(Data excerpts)
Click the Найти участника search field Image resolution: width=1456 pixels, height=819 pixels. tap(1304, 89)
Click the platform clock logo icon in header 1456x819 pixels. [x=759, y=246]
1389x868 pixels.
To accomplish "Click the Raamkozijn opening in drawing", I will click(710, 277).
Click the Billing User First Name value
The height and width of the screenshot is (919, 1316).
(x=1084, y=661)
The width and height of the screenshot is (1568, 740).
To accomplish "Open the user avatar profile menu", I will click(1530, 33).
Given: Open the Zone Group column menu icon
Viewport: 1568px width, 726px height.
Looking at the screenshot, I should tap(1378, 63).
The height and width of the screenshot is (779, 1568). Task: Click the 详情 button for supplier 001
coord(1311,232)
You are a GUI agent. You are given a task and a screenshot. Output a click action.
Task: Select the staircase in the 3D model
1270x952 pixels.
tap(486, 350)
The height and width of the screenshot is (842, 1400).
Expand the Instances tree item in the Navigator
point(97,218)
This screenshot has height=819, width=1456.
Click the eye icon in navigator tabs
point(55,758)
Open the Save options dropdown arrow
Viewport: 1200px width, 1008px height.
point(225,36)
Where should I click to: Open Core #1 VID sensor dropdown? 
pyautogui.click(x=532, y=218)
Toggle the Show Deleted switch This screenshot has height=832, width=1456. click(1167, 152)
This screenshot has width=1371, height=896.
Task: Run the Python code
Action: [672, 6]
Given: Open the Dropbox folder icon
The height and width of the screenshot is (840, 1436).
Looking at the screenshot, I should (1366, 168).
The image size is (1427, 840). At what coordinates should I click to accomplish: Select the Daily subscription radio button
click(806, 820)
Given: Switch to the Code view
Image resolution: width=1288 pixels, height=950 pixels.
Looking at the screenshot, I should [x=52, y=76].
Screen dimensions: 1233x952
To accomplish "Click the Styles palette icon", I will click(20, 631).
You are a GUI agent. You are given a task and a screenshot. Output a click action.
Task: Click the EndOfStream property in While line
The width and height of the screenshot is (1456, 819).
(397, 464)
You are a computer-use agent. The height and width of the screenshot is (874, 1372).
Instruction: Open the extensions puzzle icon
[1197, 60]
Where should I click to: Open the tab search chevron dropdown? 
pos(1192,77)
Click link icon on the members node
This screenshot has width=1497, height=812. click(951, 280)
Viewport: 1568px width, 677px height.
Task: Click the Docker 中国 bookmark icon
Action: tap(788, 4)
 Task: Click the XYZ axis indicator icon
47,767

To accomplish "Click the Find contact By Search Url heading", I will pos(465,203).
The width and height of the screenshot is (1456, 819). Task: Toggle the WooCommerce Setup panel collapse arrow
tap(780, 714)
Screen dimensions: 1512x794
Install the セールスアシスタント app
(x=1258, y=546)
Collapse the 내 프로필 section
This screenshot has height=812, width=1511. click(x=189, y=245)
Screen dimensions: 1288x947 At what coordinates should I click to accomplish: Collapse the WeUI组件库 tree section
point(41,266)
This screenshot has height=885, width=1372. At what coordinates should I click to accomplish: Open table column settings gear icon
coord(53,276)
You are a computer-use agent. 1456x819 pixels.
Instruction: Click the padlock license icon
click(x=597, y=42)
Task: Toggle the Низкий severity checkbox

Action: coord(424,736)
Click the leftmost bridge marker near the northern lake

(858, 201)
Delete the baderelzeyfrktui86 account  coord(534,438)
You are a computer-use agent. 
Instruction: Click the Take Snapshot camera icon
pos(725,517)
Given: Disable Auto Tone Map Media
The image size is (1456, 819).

* _Instructions for the task_: Give the data again, exactly.

* _Answer area_:
Click the Найти участника search field Image resolution: width=1456 pixels, height=819 pixels. tap(1304, 89)
Click the platform clock logo icon in header 1456x819 pixels. [x=759, y=246]
1389x868 pixels.
To accomplish "Click the Raamkozijn opening in drawing", I will click(710, 277).
Click the Billing User First Name value
The height and width of the screenshot is (919, 1316).
(x=1084, y=661)
The width and height of the screenshot is (1568, 740).
To accomplish "Open the user avatar profile menu", I will click(1530, 33).
Given: Open the Zone Group column menu icon
Viewport: 1568px width, 726px height.
Looking at the screenshot, I should tap(1378, 63).
The height and width of the screenshot is (779, 1568). Task: Click the 详情 button for supplier 001
coord(1311,232)
You are a GUI agent. You are given a task and a screenshot. Output a click action.
Task: Select the staircase in the 3D model
1270x952 pixels.
tap(486, 350)
The height and width of the screenshot is (842, 1400).
Expand the Instances tree item in the Navigator
point(97,218)
This screenshot has height=819, width=1456.
Click the eye icon in navigator tabs
point(55,758)
Open the Save options dropdown arrow
Viewport: 1200px width, 1008px height.
point(225,36)
Where should I click to: Open Core #1 VID sensor dropdown? 
pyautogui.click(x=532, y=218)
Toggle the Show Deleted switch This screenshot has height=832, width=1456. click(1167, 152)
This screenshot has width=1371, height=896.
Task: Run the Python code
Action: [672, 6]
Given: Open the Dropbox folder icon
The height and width of the screenshot is (840, 1436).
Looking at the screenshot, I should (1366, 168).
The image size is (1427, 840). At what coordinates should I click to accomplish: Select the Daily subscription radio button
click(806, 820)
Given: Switch to the Code view
Image resolution: width=1288 pixels, height=950 pixels.
Looking at the screenshot, I should [x=52, y=76].
Screen dimensions: 1233x952
To accomplish "Click the Styles palette icon", I will click(20, 631).
You are a GUI agent. You are given a task and a screenshot. Output a click action.
Task: Click the EndOfStream property in While line
The width and height of the screenshot is (1456, 819).
(397, 464)
You are a computer-use agent. The height and width of the screenshot is (874, 1372).
Instruction: Open the extensions puzzle icon
[1197, 60]
Where should I click to: Open the tab search chevron dropdown? 
pos(1192,77)
Click link icon on the members node
This screenshot has width=1497, height=812. click(951, 280)
Viewport: 1568px width, 677px height.
Task: Click the Docker 中国 bookmark icon
Action: tap(788, 4)
 Task: Click the XYZ axis indicator icon
47,767

To accomplish "Click the Find contact By Search Url heading", I will pos(465,203).
The width and height of the screenshot is (1456, 819). Task: Toggle the WooCommerce Setup panel collapse arrow
tap(780, 714)
Screen dimensions: 1512x794
Install the セールスアシスタント app
(x=1258, y=546)
Collapse the 내 프로필 section
This screenshot has height=812, width=1511. click(x=189, y=245)
Screen dimensions: 1288x947 At what coordinates should I click to accomplish: Collapse the WeUI组件库 tree section
point(41,266)
This screenshot has height=885, width=1372. At what coordinates should I click to accomplish: Open table column settings gear icon
coord(53,276)
You are a computer-use agent. 1456x819 pixels.
Instruction: Click the padlock license icon
click(x=597, y=42)
Task: Toggle the Низкий severity checkbox

Action: coord(424,736)
Click the leftmost bridge marker near the northern lake

(858, 201)
Delete the baderelzeyfrktui86 account  coord(534,438)
You are a computer-use agent. 
Instruction: Click the Take Snapshot camera icon
pos(725,517)
Given: Disable Auto Tone Map Media
The image size is (1456, 819).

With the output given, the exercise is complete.